What you need to do
Each line in the records below, from the one that contains "Where should I click to: Share" to the one that contains "You are a computer-use agent. Image resolution: width=178", should be reproduced exactly, the first and last included.

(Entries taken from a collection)
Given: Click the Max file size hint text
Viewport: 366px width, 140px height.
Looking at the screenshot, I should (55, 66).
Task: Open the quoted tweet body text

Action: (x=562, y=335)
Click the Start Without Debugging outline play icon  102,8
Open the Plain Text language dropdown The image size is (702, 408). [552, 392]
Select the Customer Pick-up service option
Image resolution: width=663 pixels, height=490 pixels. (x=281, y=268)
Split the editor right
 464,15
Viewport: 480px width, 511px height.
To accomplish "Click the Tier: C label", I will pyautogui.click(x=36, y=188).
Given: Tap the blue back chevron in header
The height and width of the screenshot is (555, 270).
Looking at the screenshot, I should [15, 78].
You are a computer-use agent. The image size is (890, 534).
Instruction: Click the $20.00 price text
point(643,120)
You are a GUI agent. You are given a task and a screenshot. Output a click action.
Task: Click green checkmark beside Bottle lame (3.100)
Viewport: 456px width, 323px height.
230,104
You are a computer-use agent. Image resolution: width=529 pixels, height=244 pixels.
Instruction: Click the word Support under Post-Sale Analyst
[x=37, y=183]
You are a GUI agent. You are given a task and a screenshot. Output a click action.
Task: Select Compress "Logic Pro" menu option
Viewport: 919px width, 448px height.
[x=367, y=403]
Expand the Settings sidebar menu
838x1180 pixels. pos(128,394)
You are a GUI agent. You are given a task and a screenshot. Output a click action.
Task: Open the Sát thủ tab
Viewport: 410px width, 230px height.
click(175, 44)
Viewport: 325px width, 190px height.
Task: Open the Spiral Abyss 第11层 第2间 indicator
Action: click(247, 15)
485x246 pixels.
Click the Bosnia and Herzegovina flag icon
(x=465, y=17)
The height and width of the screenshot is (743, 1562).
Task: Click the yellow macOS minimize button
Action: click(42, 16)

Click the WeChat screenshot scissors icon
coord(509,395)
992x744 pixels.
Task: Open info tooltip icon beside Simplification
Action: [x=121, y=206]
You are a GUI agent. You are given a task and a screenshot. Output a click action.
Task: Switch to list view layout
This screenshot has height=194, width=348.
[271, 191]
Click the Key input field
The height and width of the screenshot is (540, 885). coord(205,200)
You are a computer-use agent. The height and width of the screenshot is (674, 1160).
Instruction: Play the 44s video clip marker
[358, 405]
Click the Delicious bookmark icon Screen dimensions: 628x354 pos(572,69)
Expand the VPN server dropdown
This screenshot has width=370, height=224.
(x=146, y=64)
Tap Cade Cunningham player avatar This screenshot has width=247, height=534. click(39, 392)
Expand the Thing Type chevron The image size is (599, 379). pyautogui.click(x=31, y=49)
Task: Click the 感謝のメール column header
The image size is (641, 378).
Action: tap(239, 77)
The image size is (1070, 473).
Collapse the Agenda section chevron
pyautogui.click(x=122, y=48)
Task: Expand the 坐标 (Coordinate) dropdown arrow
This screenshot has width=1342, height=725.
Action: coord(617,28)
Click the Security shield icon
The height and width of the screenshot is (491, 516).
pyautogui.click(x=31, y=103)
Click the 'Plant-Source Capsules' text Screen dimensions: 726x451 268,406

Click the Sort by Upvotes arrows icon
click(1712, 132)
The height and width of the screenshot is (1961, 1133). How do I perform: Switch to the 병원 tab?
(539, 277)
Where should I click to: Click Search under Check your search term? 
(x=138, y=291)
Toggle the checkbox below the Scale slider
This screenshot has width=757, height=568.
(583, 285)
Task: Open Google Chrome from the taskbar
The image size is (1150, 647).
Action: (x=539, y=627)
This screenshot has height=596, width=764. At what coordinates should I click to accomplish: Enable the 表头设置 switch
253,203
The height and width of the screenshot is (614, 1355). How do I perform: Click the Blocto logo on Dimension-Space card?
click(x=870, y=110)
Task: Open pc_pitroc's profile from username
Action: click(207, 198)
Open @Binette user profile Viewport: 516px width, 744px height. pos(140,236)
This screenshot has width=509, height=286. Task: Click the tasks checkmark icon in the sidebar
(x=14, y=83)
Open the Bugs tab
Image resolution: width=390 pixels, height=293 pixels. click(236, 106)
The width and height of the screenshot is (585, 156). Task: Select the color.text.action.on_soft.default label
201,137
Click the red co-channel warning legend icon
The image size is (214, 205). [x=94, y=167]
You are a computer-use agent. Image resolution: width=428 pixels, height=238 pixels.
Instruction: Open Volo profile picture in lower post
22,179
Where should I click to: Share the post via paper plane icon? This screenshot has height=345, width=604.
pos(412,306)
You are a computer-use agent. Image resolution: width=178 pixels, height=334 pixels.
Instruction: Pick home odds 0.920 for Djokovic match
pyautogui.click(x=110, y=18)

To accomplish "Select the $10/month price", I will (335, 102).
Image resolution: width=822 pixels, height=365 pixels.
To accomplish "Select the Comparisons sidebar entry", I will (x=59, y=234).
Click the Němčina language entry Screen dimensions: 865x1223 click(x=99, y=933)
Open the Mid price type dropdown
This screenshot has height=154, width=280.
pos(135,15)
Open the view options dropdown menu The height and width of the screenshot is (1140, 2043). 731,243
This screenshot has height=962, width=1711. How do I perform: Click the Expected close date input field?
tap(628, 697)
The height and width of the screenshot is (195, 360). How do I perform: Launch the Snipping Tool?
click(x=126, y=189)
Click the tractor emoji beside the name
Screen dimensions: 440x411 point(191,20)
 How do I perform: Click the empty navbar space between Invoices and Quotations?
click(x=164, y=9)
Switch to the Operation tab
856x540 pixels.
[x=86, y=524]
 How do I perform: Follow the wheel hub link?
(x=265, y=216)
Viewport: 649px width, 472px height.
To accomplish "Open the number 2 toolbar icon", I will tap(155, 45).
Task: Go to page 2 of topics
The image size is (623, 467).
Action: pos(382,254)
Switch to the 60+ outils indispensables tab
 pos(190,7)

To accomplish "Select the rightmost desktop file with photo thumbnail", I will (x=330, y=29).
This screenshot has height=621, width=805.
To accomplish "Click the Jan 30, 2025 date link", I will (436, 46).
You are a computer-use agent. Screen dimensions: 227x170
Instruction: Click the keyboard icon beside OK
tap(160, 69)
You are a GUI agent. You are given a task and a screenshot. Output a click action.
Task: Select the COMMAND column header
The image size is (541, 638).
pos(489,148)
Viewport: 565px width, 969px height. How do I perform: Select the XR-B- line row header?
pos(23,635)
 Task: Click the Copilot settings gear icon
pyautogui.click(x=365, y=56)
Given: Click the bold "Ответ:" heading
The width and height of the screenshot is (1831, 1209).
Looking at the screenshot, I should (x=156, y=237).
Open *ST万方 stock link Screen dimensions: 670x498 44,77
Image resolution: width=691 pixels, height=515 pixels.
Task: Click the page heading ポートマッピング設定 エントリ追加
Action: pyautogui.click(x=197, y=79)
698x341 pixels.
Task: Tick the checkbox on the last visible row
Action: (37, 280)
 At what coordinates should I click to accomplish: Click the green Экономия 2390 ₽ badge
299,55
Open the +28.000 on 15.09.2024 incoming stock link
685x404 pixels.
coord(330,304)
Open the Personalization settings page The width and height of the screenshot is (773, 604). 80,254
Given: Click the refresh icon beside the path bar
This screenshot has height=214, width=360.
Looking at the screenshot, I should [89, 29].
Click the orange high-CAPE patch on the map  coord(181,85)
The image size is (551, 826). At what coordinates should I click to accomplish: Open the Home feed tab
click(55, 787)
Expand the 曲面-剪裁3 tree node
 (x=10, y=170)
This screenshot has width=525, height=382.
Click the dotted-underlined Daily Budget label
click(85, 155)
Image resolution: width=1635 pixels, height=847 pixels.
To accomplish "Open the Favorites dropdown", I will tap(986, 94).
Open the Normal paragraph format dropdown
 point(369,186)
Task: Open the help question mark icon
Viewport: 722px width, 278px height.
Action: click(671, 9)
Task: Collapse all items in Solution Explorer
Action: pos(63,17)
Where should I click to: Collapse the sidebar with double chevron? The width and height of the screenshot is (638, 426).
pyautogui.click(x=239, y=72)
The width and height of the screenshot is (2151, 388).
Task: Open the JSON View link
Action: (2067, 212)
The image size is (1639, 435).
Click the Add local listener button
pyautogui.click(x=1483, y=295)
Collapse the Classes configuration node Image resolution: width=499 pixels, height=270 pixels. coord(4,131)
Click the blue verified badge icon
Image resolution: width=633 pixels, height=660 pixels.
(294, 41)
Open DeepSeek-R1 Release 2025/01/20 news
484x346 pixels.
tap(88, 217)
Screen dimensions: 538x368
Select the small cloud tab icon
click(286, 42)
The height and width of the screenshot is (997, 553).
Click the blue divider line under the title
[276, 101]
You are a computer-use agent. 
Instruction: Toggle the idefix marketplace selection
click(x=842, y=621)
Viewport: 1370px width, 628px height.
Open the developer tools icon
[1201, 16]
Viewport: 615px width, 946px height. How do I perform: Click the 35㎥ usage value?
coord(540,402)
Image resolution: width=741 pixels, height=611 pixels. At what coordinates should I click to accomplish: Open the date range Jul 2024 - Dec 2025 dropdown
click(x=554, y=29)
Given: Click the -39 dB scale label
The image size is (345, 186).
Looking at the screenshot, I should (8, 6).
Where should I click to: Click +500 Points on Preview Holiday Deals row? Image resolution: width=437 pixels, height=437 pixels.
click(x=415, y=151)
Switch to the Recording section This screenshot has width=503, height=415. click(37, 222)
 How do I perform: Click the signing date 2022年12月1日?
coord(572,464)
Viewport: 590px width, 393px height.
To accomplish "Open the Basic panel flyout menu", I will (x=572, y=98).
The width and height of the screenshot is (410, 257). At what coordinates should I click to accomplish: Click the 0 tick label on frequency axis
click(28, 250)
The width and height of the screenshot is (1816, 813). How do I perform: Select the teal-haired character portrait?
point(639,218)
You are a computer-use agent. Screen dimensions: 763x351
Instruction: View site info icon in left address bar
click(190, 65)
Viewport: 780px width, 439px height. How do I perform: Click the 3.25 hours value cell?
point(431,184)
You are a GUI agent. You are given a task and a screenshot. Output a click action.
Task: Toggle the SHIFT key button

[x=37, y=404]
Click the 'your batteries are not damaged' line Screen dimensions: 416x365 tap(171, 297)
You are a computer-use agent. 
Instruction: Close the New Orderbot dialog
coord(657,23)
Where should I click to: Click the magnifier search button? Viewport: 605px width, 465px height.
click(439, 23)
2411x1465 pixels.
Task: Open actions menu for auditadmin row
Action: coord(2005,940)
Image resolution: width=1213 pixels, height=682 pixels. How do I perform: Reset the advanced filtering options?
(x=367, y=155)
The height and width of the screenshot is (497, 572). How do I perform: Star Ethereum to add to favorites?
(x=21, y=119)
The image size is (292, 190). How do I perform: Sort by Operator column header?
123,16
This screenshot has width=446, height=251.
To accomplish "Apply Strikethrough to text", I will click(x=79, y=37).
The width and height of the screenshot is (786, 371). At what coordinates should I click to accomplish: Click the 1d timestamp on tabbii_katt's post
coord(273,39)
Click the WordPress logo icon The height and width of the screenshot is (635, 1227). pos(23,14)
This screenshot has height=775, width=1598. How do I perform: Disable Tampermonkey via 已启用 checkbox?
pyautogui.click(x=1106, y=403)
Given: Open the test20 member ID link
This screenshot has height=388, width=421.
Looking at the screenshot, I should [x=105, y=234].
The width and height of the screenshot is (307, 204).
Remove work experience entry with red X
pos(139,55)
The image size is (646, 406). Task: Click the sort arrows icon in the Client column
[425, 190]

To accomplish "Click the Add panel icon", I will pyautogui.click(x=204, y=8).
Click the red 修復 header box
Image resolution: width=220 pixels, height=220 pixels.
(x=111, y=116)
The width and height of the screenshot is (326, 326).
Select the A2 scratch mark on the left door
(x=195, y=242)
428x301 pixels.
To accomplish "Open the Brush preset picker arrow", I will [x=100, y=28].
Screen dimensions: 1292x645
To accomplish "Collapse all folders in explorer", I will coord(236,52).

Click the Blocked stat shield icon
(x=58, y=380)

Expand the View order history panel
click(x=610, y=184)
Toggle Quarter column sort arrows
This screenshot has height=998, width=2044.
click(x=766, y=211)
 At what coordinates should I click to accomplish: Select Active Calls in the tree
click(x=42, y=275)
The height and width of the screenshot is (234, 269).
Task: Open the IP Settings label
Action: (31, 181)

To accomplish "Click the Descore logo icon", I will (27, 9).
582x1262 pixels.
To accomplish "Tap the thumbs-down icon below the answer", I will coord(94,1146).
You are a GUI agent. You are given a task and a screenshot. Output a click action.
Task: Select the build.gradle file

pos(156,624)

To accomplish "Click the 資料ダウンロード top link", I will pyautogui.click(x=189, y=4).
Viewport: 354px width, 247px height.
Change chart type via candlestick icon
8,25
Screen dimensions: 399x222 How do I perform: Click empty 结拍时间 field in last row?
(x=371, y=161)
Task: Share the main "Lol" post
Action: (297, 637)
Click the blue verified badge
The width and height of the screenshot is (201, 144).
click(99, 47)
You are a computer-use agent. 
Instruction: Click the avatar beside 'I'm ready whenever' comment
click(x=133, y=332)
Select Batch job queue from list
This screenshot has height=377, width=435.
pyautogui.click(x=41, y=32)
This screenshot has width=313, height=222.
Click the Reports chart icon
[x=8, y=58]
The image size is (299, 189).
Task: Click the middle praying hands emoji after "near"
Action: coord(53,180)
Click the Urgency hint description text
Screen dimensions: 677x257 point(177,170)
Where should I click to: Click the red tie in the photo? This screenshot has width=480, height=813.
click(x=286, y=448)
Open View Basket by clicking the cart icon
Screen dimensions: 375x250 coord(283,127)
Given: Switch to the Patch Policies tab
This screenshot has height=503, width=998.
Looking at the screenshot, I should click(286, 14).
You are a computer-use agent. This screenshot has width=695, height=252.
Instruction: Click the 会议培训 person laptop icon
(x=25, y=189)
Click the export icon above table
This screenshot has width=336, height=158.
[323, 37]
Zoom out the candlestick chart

Expected answer
Where should I click to: Share the post via paper plane icon? This screenshot has height=345, width=604.
pos(412,306)
You are a computer-use agent. Image resolution: width=178 pixels, height=334 pixels.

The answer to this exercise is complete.